Das ist eine Menge Laufarbeit
Auf jeden Fall. Allein das Feinkostlager ist 100 Meter lang, das läufst du am Tag ein paar mal ab. Eine gewisse körperliche Fitness wird also vorausgesetzt, wenn du im Lager arbeitest. Gerade in den Hochphasen der Kommissionierung, im Oster- und Weihnachtsgeschäft, ist das ein ziemlicher Kraftakt. Dann musst du den Schalter umlegen und dich durch nichts mehr irritieren und stören lassen.
Das gilt wahrscheinlich auch für das Packen der Versandkartons für den Online-Shop?
Unbedingt. Denn an den Packtischen für den Online-Shop muss konzentriert gearbeitet werden. Das ist ein großer Aufwand, schließlich machen wir alles in Handarbeit. Frischfisch, Tiefkühlware, Gläser und Flaschen müssen vernünftig und
sicher in die Kartons verpackt werden. Anhand von bebilderten Anleitungen können unsere Mitarbeiter genau aufschlüsseln, wie die Produkte zu verpacken sind, welches Eis zum Einsatz kommt, Packpapier, Schutzfolie, welche Kartonage usw.
Und das Ergebnis kann ich wiederum bei unseren Fotoshootings für das FRISCHER-Magazin bestaunen. Fische, Meeresfrüchte und Krustentiere sind topfrisch und sicher verpackt … Das war ein langer Weg bis dahin und wir entwickeln und optimieren die Kartons immer weiter. In den Anfängen haben wir noch umständlich geklebt und gefaltet. Ich kam mir vor wie im Origamikurs (lacht). Dann mussten wir feststellen, dass die Kartons der Kälte nicht standhielten. Trocken- und Wassereis haben ihnen ordentlich zugesetzt, sie wurden weich und fielen in sich zusammen. Die Lösung war eine Beschichtung von außen. Vlies im Inneren sorgt ebenfalls dafür, dass die Kälte nicht entweichen kann.
Lager, Versand, Logistik – sind doch eher klassische Männerberufe, um jetzt mal in Schubladen zu denken. Wie nimmst du das wahr als Versandleiterin?

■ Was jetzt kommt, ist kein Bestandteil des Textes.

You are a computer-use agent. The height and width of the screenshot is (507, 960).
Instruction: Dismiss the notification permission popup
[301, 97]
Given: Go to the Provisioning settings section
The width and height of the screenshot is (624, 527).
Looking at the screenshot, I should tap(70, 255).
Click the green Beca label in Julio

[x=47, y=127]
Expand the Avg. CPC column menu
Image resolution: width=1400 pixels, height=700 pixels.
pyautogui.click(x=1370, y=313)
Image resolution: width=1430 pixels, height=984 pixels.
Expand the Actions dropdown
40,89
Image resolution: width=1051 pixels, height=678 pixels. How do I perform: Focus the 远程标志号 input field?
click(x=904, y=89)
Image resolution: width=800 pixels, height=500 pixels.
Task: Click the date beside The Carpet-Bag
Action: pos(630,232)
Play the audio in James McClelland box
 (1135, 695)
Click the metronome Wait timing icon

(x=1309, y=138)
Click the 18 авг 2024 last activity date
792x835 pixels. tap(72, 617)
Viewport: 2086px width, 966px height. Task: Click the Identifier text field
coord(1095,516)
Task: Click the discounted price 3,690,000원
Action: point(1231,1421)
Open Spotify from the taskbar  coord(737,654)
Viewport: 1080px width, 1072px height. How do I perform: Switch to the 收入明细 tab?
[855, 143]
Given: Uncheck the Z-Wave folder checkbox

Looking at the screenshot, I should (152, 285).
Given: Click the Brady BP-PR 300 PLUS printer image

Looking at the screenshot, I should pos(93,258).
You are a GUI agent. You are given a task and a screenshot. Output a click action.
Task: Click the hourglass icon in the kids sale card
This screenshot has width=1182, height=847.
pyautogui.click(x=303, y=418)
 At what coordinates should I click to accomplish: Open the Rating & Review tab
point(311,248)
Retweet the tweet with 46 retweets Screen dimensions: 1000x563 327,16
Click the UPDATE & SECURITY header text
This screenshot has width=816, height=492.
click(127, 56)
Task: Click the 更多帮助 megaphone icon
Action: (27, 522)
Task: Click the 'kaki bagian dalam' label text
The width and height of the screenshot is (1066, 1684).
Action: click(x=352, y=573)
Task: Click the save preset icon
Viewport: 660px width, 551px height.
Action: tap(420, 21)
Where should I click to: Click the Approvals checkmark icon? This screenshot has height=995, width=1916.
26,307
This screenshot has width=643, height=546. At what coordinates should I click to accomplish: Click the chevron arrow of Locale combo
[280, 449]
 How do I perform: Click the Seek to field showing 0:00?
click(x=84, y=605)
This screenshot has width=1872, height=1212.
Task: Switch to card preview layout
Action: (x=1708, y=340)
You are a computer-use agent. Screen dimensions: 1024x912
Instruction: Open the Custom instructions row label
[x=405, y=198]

Keine Frage, das ist eine Männerdomäne. Wir haben nur eine Handvoll Frauen, die in unserem Bereich tätig sind. Aber das ändert sich gerade, im Online-Shop-Lager etwa gibt es mittlerweile auch viele Mitarbeiterinnen. Und das sorgt tatsächlich für Respekt und eine gewisse Höflichkeit (lacht). Als ich im Versand angefangen habe wurde man natürlich von den Kollegen beäugt, schafft die das? Der Druck ist hoch und der Ton im Hafen kann durchaus etwas rauer sein. Aber eben nie respektlos – und überhaupt, kann ich einen ganzen Stiefel ab.
Michaela, was schätzt du am meisten in deinem Job?
Es gibt so viel Abwechslung in meinem Beruf. Wir müssen auf alles vorbereitet sein, Verzögerungen, schlechtes Wetter, keine Anlandung – dadurch ist kein Tag wie der andere. Und du hast immer mit Menschen zu tun. Das liebe ich. Die Zeit vergeht hier wie im Flug.